━━ Extracted text ━━
Signature image for L.A. Rebellion is a still from Ashes & Embers (1982)
UCLA School of Theater, Film and Television

This is a group blog for Prof. Allyson Nadia Field's Fall 2011 graduate seminar, FTV 218: Culture, Media & Society: The "L.A. Rebellion" of Black Filmmakers, which looks at the films in the larger contexts of African American filmmaking, race in American cinema, and the social, political, and cultural environments of the films’ production.

Defining a Black Aesthetic in Black Art, Black Artists

On the Sunday evening of November 20th, UCLA’s L.A. Rebellion program hosted the screening of three documentary style films that presented a uniquely unified body of work.  All of the films in some way addressed the creative processes behind the development of three different art forms.  More specifically, these artforms and how they have impacted, or been impacted by Black artists.  After a brief introduction by UCLA Film & Television Archive director Jan-Christopher Horak, the first film screened was Elyseo Taylor’s Black Art, Black Artists.

Black Art, Black Artists (1971)
━━━
━━ Supplied material ━━
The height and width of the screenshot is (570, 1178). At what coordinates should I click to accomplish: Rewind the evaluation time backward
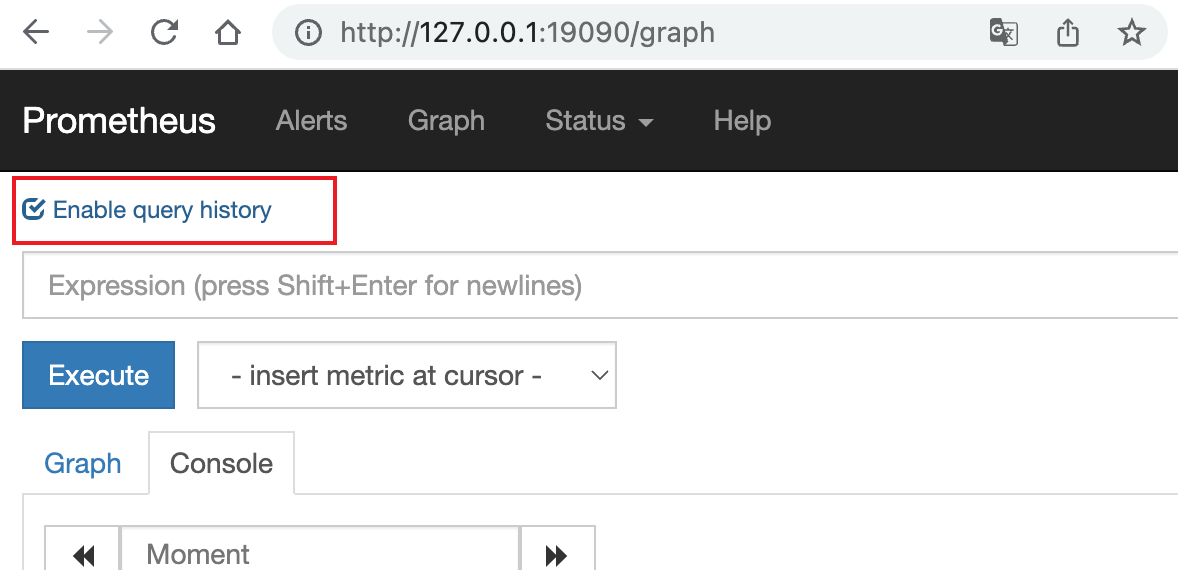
━━━
* **What is asked**: In the L.A. Rebellion blog text, who gave the brief introduction before the first film was screened?

* **Task solution**: Jan-Christopher Horak, director of the UCLA Film & Television Archive.